§ Exercise materials:
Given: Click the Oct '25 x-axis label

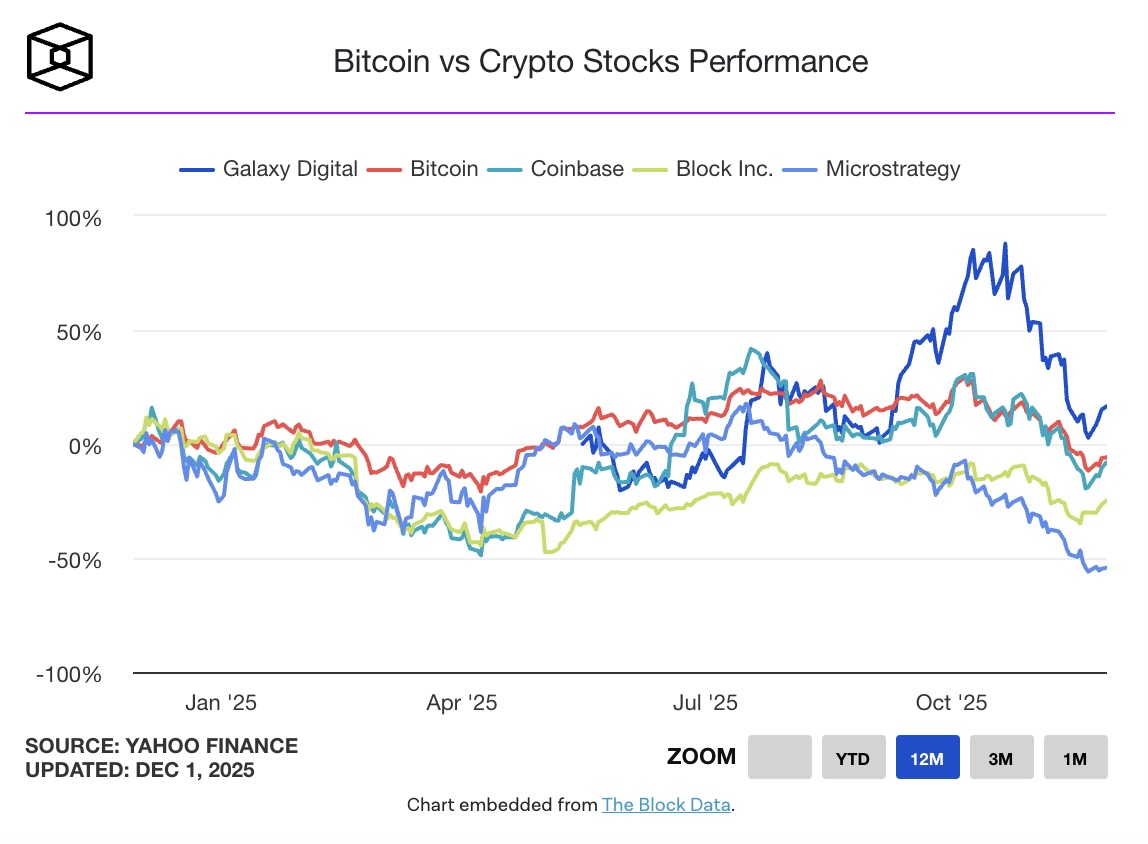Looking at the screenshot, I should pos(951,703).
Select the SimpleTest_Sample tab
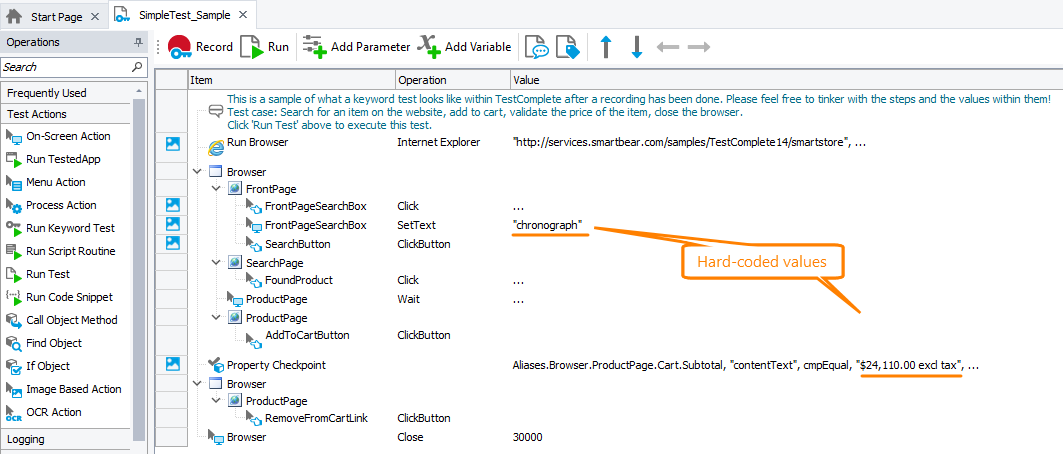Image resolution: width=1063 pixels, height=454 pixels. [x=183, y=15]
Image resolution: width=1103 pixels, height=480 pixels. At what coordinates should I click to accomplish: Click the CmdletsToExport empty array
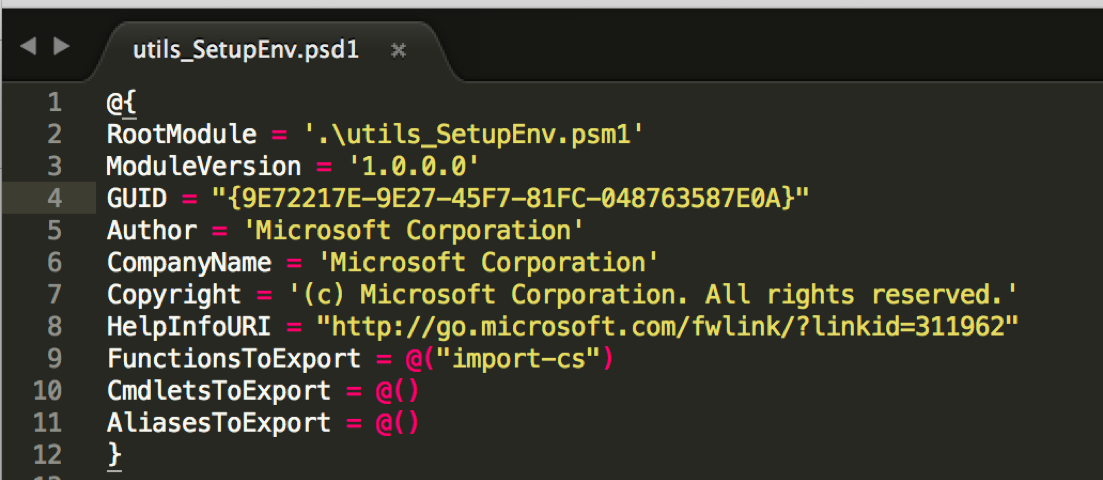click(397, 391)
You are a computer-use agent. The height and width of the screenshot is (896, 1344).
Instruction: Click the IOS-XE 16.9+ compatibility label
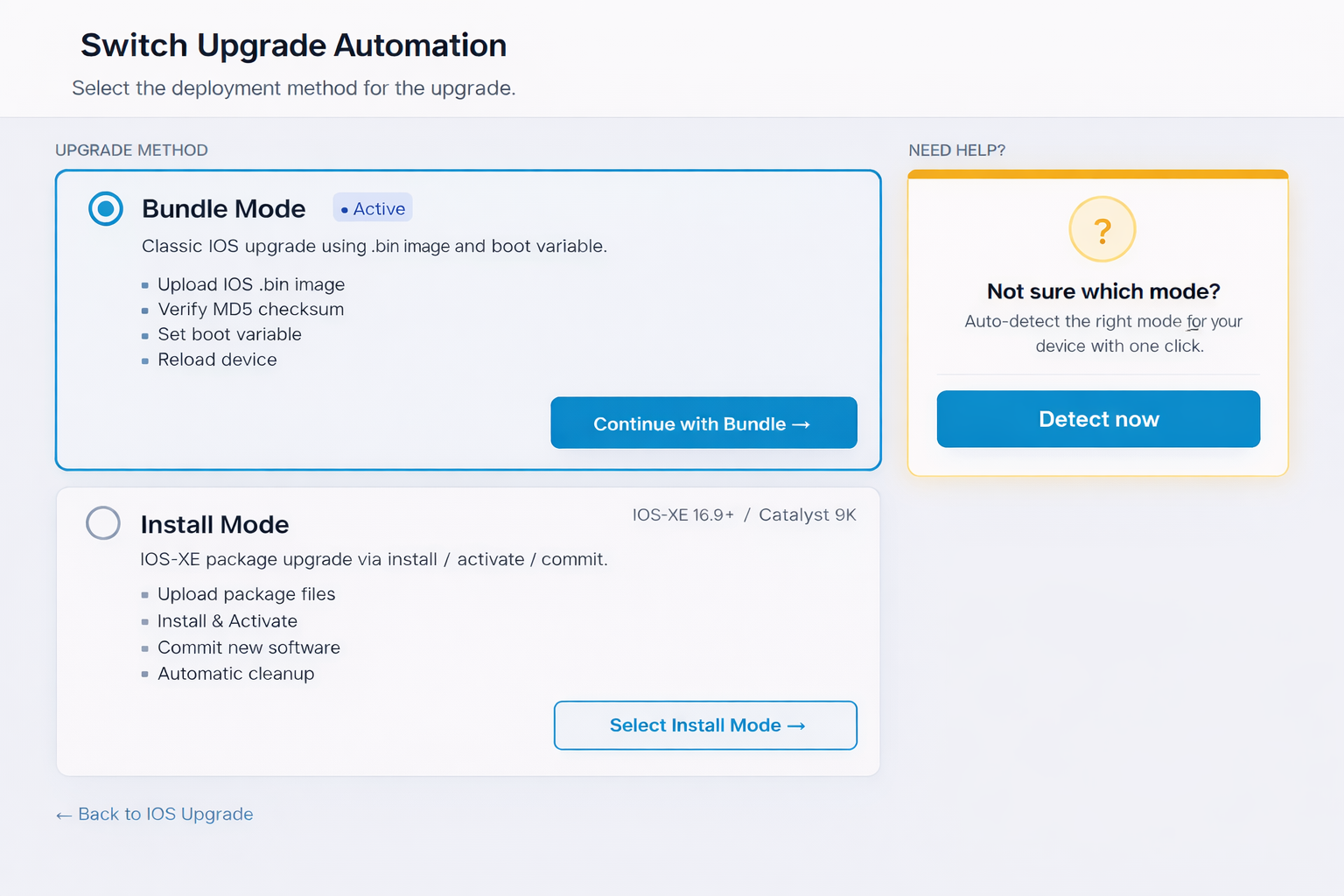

§ Task to complete: Only an exact, picture-free copy of the entries counts as the answer.

§ Solution to this exercise:
Given: Click the Oct '25 x-axis label

Looking at the screenshot, I should pos(951,703).
Select the SimpleTest_Sample tab
Image resolution: width=1063 pixels, height=454 pixels. [x=183, y=15]
Image resolution: width=1103 pixels, height=480 pixels. At what coordinates should I click to accomplish: Click the CmdletsToExport empty array
click(397, 391)
You are a computer-use agent. The height and width of the screenshot is (896, 1344).
Instruction: Click the IOS-XE 16.9+ compatibility label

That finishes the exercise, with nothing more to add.